2019-04-26 09:42:20 +02:00 · 2019-04-26 09:42:20 +02:00 · bfe504fed3
commit bfe504fed3
parent 2fe4d2076b
2 changed files with 29 additions and 6 deletions
--- a/test/js/conversation-page-state-test.vala
+++ b/test/js/conversation-page-state-test.vala
@ -17,6 +17,9 @@ class ConversationPageStateTest : ClientWebViewTestCase<ConversationWebView> {
        add_test("is_deceptive_text_deceptive_href", is_deceptive_text_deceptive_href);
        add_test("is_deceptive_text_non_matching_subdomain", is_deceptive_text_non_matching_subdomain);
        add_test("is_deceptive_text_different_domain", is_deceptive_text_different_domain);
+        add_test("is_deceptive_text_embedded_domain", is_deceptive_text_embedded_domain);
+        add_test("is_deceptive_text_innocuous", is_deceptive_text_innocuous);
+        add_test("is_deceptive_text_gitlab", is_deceptive_text_gitlab);
        add_test("is_descendant_of", is_descendant_of);
        add_test("is_descendant_of_with_class", is_descendant_of_with_class);
        add_test("is_descendant_of_no_match", is_descendant_of_no_match);
@ -77,6 +80,26 @@ class ConversationPageStateTest : ClientWebViewTestCase<ConversationWebView> {
               ConversationWebView.DeceptiveText.DECEPTIVE_DOMAIN);
    }

+    public void is_deceptive_text_embedded_domain() throws Error {
+        load_body_fixture("<p>my hovercraft is full of eels</p>");
+        assert(exec_is_deceptive_text("Check out why phishing.net is bad!", "example.com") ==
+               ConversationWebView.DeceptiveText.NOT_DECEPTIVE);
+    }
+
+    public void is_deceptive_text_innocuous() throws Error {
+        // https://gitlab.gnome.org/GNOME/geary/issues/400
+        load_body_fixture("<p>my hovercraft is full of eels</p>");
+        assert(exec_is_deceptive_text("This will be fixed in the next freedesktop-sdk release (18.08.30)", "example.com") ==
+               ConversationWebView.DeceptiveText.NOT_DECEPTIVE);
+    }
+
+    public void is_deceptive_text_gitlab() throws Error {
+        // Link text in gitlab is "@user.name", which was previously false positive (@ can't be part of a domain)

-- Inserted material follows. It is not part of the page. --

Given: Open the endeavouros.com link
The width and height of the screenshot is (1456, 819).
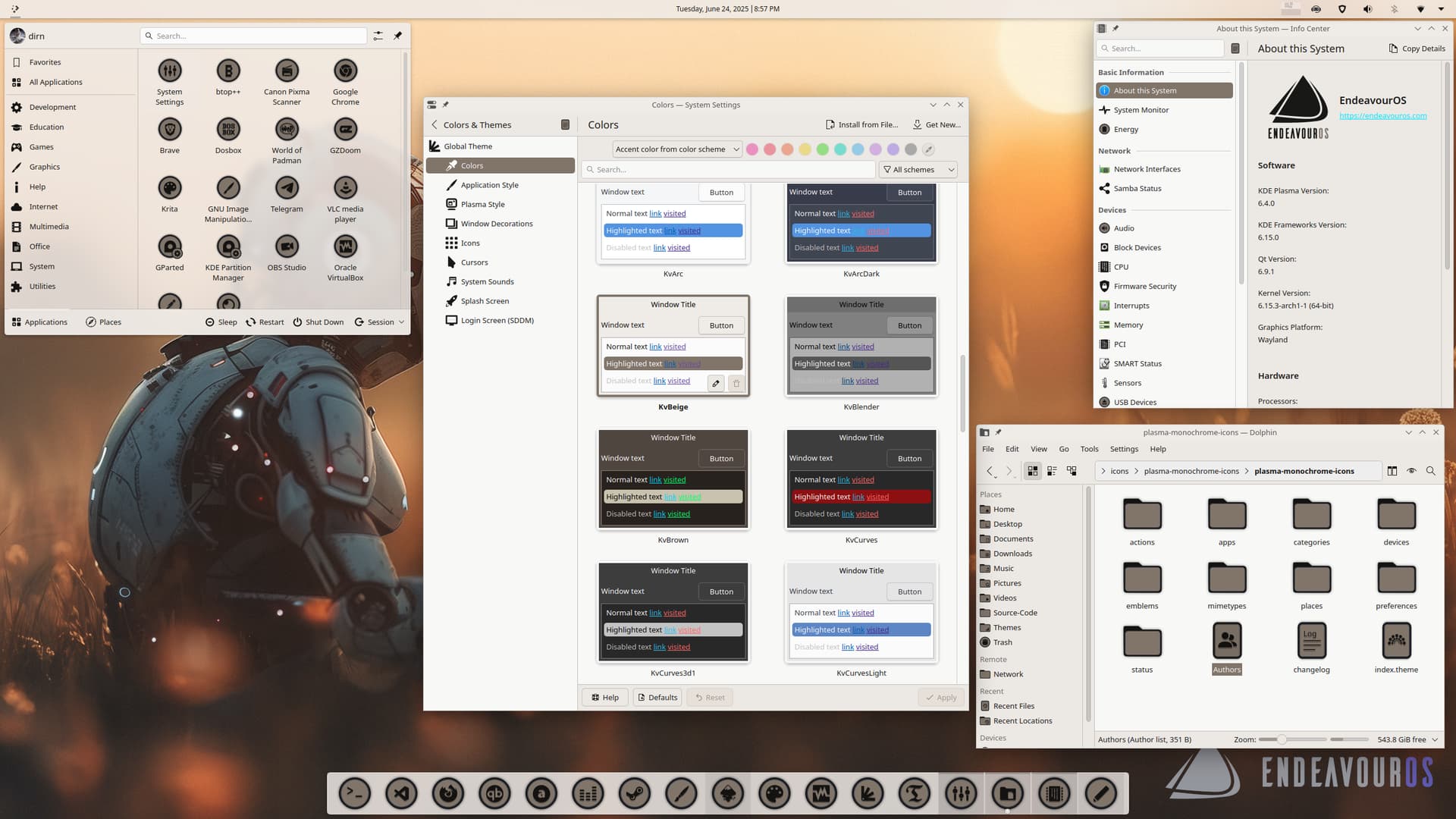Looking at the screenshot, I should point(1382,116).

+        load_body_fixture("<p>my hovercraft is full of eels</p>");
+        assert(exec_is_deceptive_text("@user.name", "http://gitlab.org/user.name") ==
+               ConversationWebView.DeceptiveText.NOT_DECEPTIVE);
+    }
+
    public void is_descendant_of() throws GLib.Error {
        load_body_fixture("<blockquote><div id='test'>ohhai</div></blockquote>");
        assert(
--- a/ui/conversation-web-view.js
+++ b/ui/conversation-web-view.js
@ -304,12 +304,12 @@ ConversationPageState.getNodeBounds = function(node) {
 * Test for URL-like `text` that leads somewhere other than `href`.
 */
 ConversationPageState.isDeceptiveText = function(text, href) {
-    // First, does text look like a URI?  Right now, just test whether
-    // it has <string>.<string> in it.  More sophisticated tests are
-    // possible.
-    let domain = new RegExp("([a-z]*://)?"               // Optional scheme
-                          + "([^\\s:/]+\\.[^\\s:/\\.]+)" // Domain
-                          + "(/[^\\s]*)?");              // Optional path
+    // First, does text look like a URI? 
+    let domain = new RegExp("^"
+                          + "([a-z]*://)?"                             // Optional scheme
+                          + "([^\\s:/#%&*@()]+\\.[^\\s:/#%&*@()\\.]+)" // Domain
+                          + "(/[^\\s]*)?"                              // Optional path
+                          + "$");             
    let textParts = text.match(domain);
    if (textParts == null) {
        return ConversationPageState.NOT_DECEPTIVE;